Há três anos tudo mudou. Não porque fosse ilegítimo que um novo Governo e uma nova maioria quisessem alterar as coisas; mas sim porque rapidamente se percebeu que não havia outra intenção senão destruir um trabalho que, por amarga ironia, havia sido iniciado pela anterior aliança dos mesmos partidos, PSD e CDS.
2011 e 2012 passaram-se em voltas e reviravoltas sobre o sentido da decisão política: ora a privatização de um dos canais, ora a privatização parcial da empresa, ora a concessão do serviço a privados... Entretanto, a Administração caía e voltava a instabilidade. Uma nova equipa de gestão foi nomeada, sem experiência no setor e muito ligada politicamente a parte do Governo. Cai depois o ministro, e a mesma ligação vira problema. Tutela e empresa não se entendem sobre os instrumentos mínimos de gestão, como o contrato de concessão e o respetivo quadro financeiro. O novo ministro, Poiares Maduro, força uma alteração radical da estrutura de governança, mas optando por uma solução que nem é carne nem é peixe e se sobrepõe parcialmente a órgãos e processos de regulação já existentes. A governança muda mas a Administração mantém-se, o que é o mesmo que dizer que a Administração se mantém mas fica obrigada a novas regras.

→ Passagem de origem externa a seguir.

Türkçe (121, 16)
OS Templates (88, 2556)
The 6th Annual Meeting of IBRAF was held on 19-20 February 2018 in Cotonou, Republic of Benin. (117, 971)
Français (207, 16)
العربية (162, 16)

A coisa só podia dar no que deu. Uma Administração medíocre viu aqui a oportunidade para exibir um passo maior que a perna. O ministro vê o seu objetivo conseguido, com a destituição dos gestores, mas pela forma ínvia do uso instrumental do Conselho Geral. Este extravasa as suas competências, opinando, não sobre as obrigações e o seu cumprimento, mas sobre conteúdos concretos, que são responsabilidade editorial. Os diretores chamam a ERC, que só pode corroborar a razão que lhes assiste. E a empresa pena, pena, sem paz nem liderança, para regozijo dos concorrentes mas prejuízo dos cidadãos, seja enquanto destinatários, seja enquanto contribuintes.
Tudo o que pode fazer mal à RTP (e já o tinha feito, no passado) voltou: confusão nas atribuições, disputas de protagonismo, incompetência profissional e (sim, sim) envolvimento do poder político na atividade empresarial. É caso para dizer: como destruidores de empresas, poucos seriam mais eficazes.»